Thursday, July 24, 2008

Noches del verano

Just got back from strolling around my neighborhood while listening to Buena Vista Social Club. In my khaki pencil skirt and shabby ballet flats and slouchy shoulder bag, I tried to pretend that I was in Old Havana on my way to La Bodeguita del Medio--and not climbing the hills of suburban Portland!

The Buena Vista Social Club track "Pueblo Nuevo" is a piano-based instrumental in which the soloists interpolate bits of other songs--the melody of "Stormy Weather" played over the chord pattern to "Guantanamera." And this made me think of another strange musical connection involving the world's favorite Cuban song: the chorus of "Guantanamera" has the same chord progression as "Summer Nights" from Grease.

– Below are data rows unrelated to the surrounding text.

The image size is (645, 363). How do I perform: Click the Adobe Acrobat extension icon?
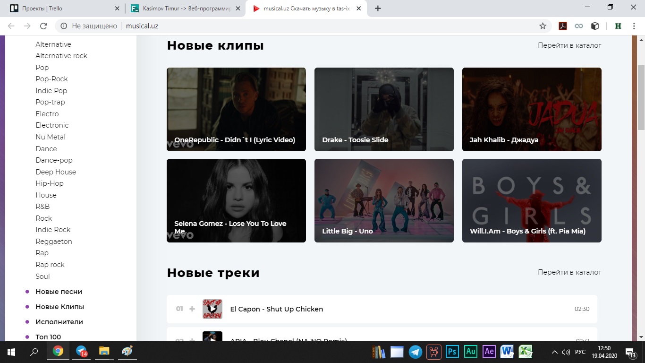click(x=563, y=26)
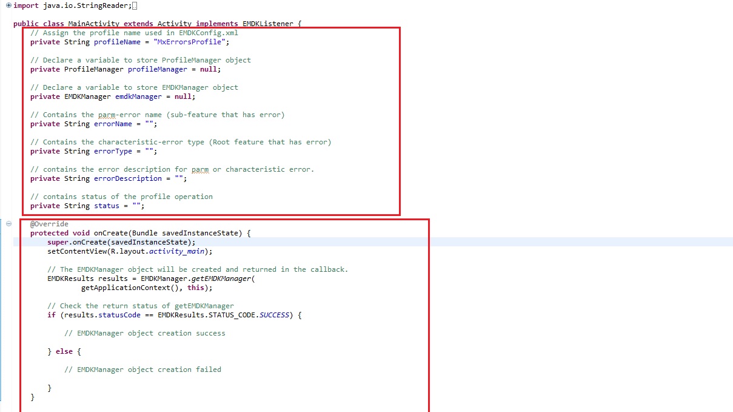Click the getEMDKManager method call

tap(219, 279)
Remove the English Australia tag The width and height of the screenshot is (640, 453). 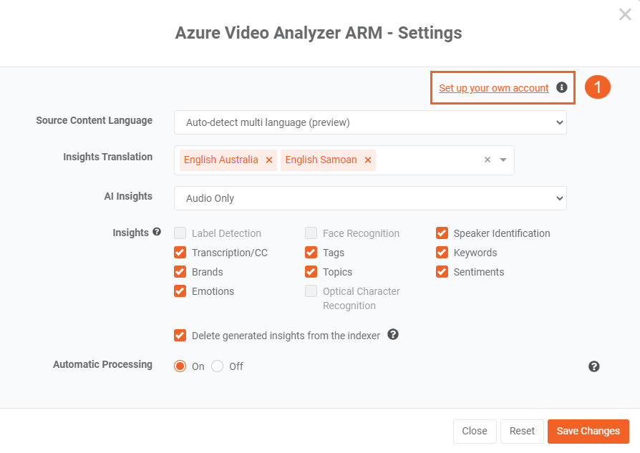[269, 160]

Let me explain. When I was in high school I went to Cuba with a school group (yes, it was legal), and when you're a tourist in Cuba, you hear "Guantanamera" everywhere. We took a boat trip up a river and our boat came complete with three musicians singing and playing "Guantanamera." And a few summers earlier, at musical theater camp, I had performed "Summer Nights," so I was pretty familiar with its chords and melody...and after hearing "Guantanamera" for the twentieth time, something just clicked. Try humming it: "Guantanamera, guajira guantanamera" and then "Summer lovin', had me a blast."

I just did a little research and found out that this is a very simple chord progression, I-IV-V-IV, common to both classic rock and Afro-Cuban/salsa music. It is also used in the songs "Wild Thing" (which we sung in my sixth-grade rock musical version of "Beauty and the Beast") and "Louie Louie" (Portland's favorite rock song). Can you hear the similarities?